Lesson 11 - Creating Histograms

From Categories to Continuous Distributions

You learned bar plots for comparing categories. Now you will learn histograms—specialized charts that show how continuous data is distributed across a range of values.
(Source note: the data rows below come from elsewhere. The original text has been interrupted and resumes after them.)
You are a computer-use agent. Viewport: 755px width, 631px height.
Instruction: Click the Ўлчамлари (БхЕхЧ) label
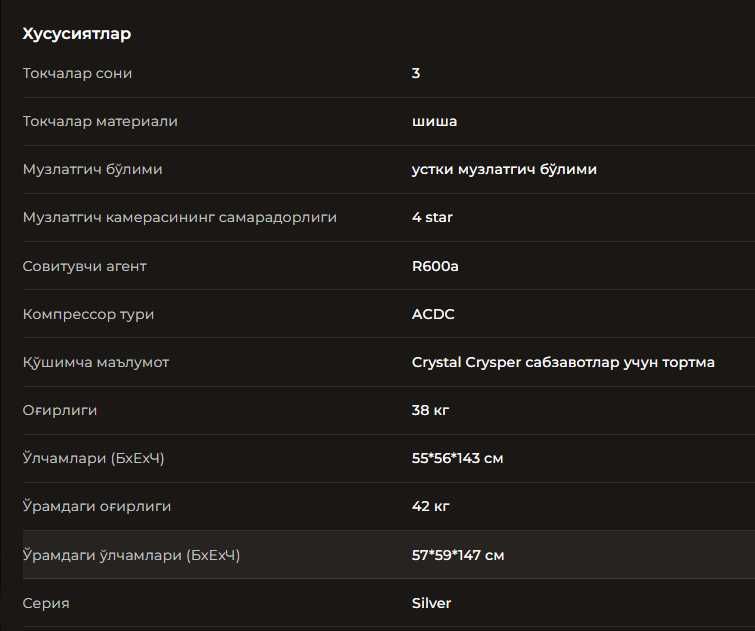pos(93,458)
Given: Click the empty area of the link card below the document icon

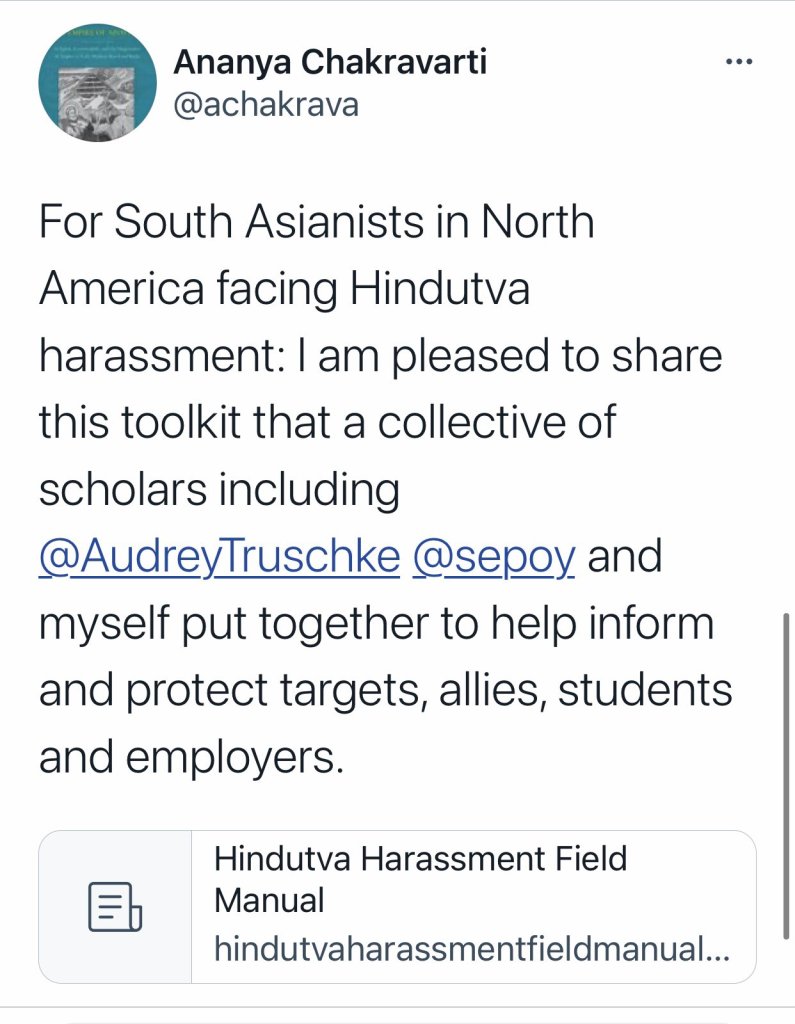Looking at the screenshot, I should (115, 960).
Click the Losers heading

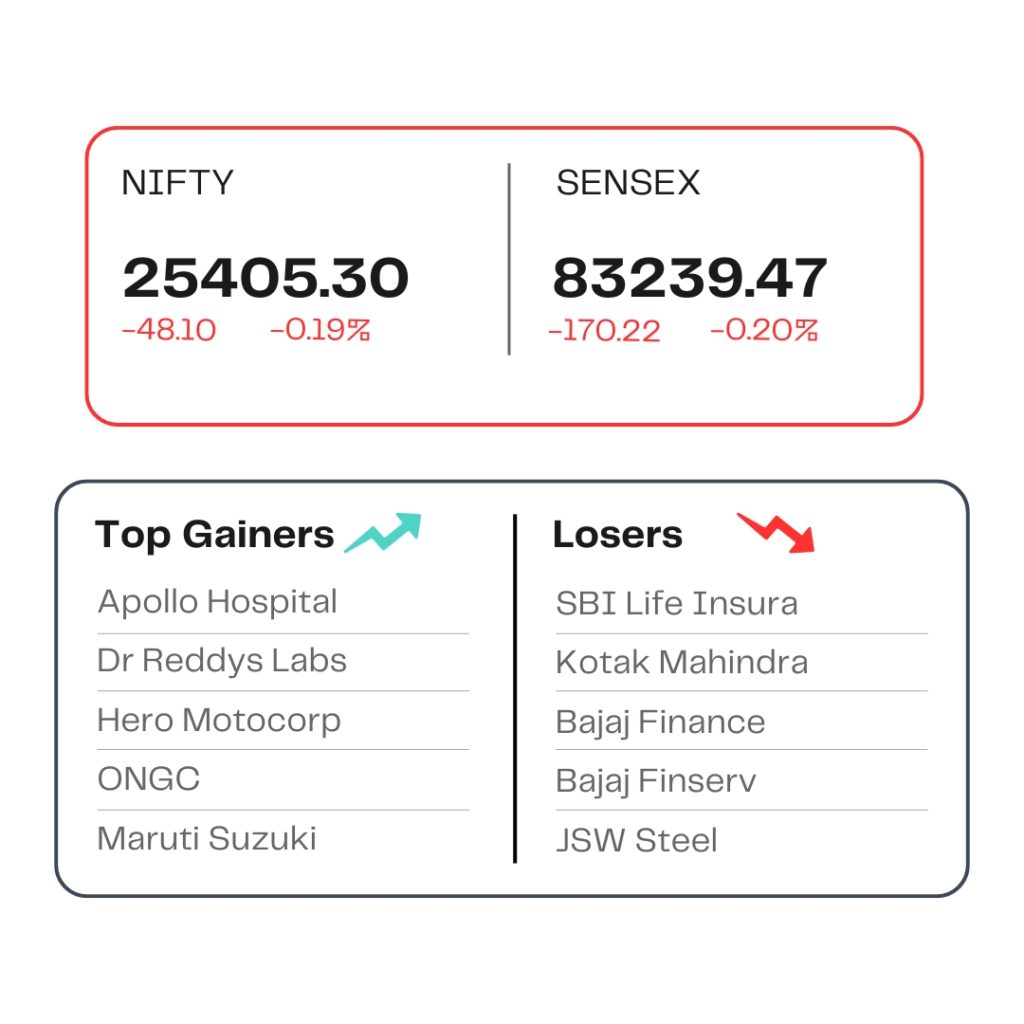(x=618, y=535)
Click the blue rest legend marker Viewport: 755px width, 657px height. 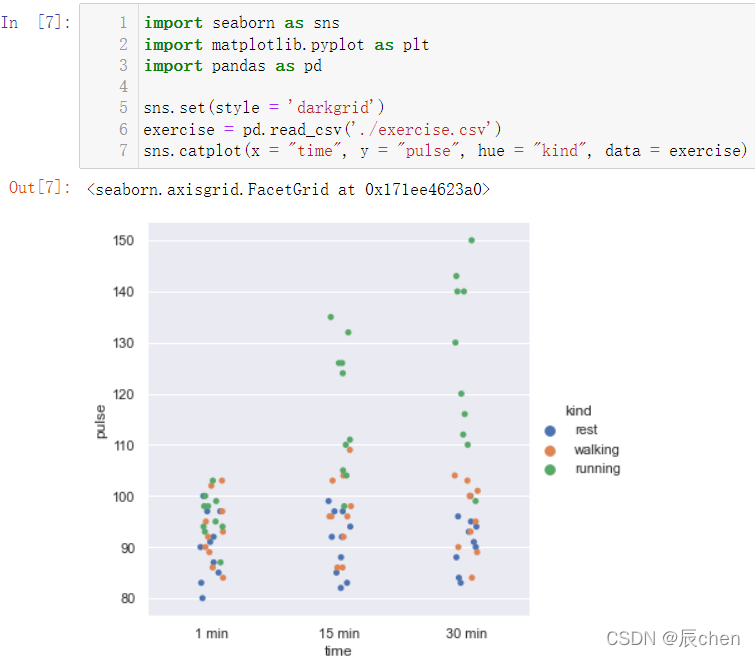(550, 431)

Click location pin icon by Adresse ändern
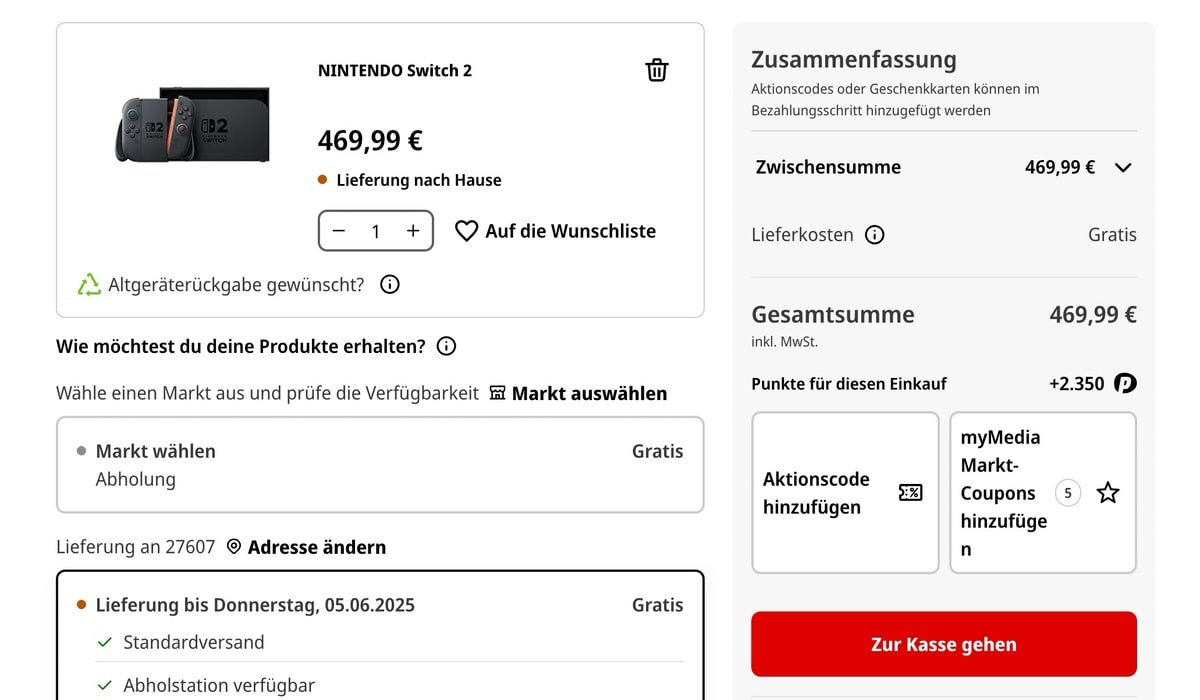(x=234, y=547)
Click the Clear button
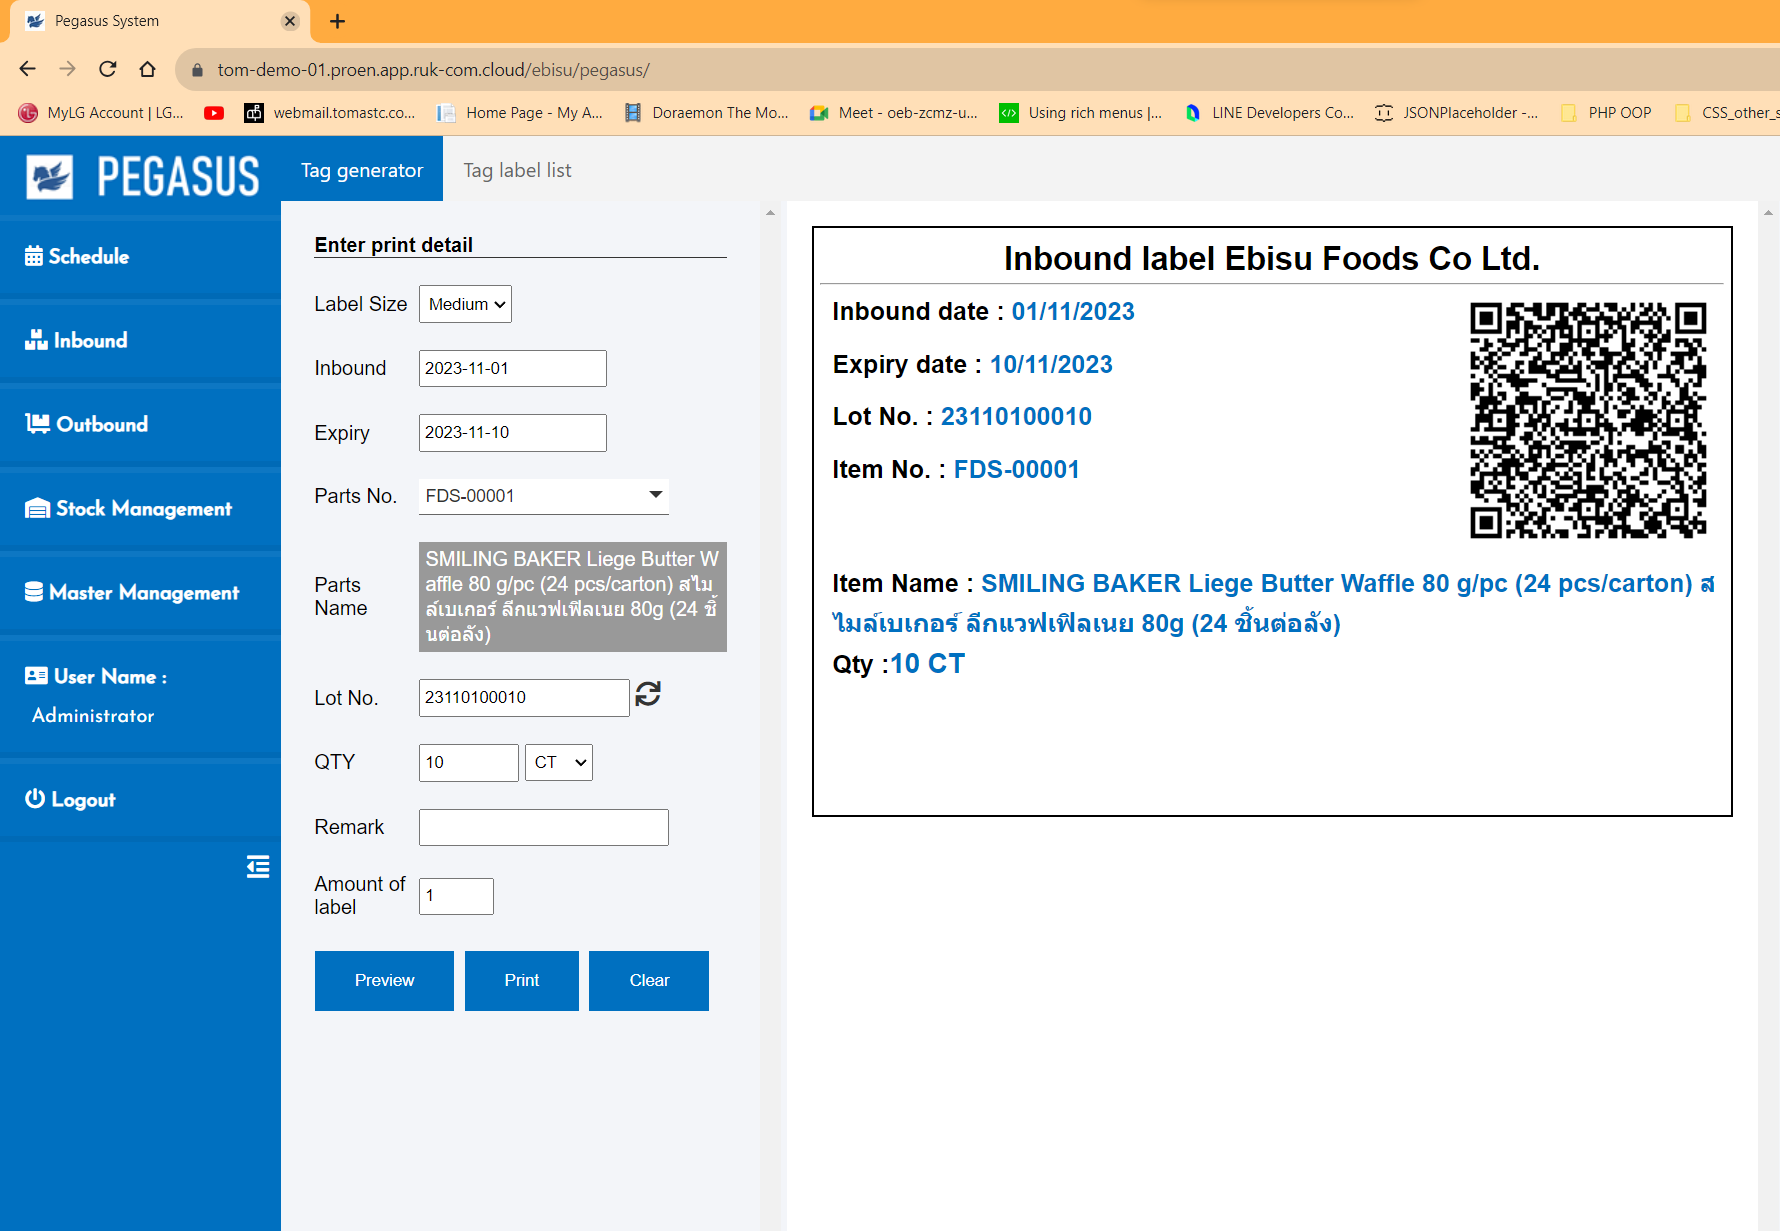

By the end of this lesson, you will be able to:

  • Create histograms with plt.hist()
  • Understand and control bins
  • Choose appropriate bin counts
  • Interpret histogram shapes
  • Customize histogram appearance
  • Analyze frequency distributions

Histograms answer: “How many data points fall within each range of values?”


Histogram vs Bar Plot

Key Differences

Bar Plot:

  • Compares distinct categories (days, products, countries)
  • Each bar is a separate category
  • Gaps between bars show categories are discrete
  • Order usually doesn’t matter (can be alphabetical, by value, etc.)

Histogram:

  • Shows distribution of continuous data (temperature, price, age)
  • Each bar represents a range (bin)
  • No gaps—data is continuous
  • Order matters (low to high values)

Visual Comparison

Bar Plot (Categories)          Histogram (Continuous)
      ┌───┐                         ┌───┬───┬───┐
      │   │     ┌───┐               │   │   │   │
  ┌───┤   ├───┬─┤   │           ┌───┤   │   │   ├───┐
  │ A │ B │ C │D│ E │           │ 0 │10 │20 │30 │40 │
  └───┴───┴───┴─┴───┘           └───┴───┴───┴───┴───┘
   Discrete categories           Continuous ranges

Creating Basic Histograms

Bike Rental Distribution

import pandas as pd
import matplotlib.pyplot as plt

# Load hourly data
bikes_hour = pd.read_csv('hour.csv')

# Create histogram
plt.figure(figsize=(10, 6))
plt.hist(bikes_hour['cnt'], bins=30, edgecolor='black', alpha=0.7)
plt.xlabel('Hourly Bike Rentals')
plt.ylabel('Frequency (Number of Hours)')
plt.title('Distribution of Hourly Bike Rentals')
plt.grid(True, alpha=0.3, axis='y')
plt.show()

What the histogram shows:

  • X-axis: Rental counts (the data values)
  • Y-axis: Frequency (how many hours had that count)
  • Bars: Height indicates how common each range is
  • Shape: Right-skewed (most hours have low-moderate rentals)

Understanding Bins

What are Bins?

Bins divide the data range into intervals. Each bar represents one bin.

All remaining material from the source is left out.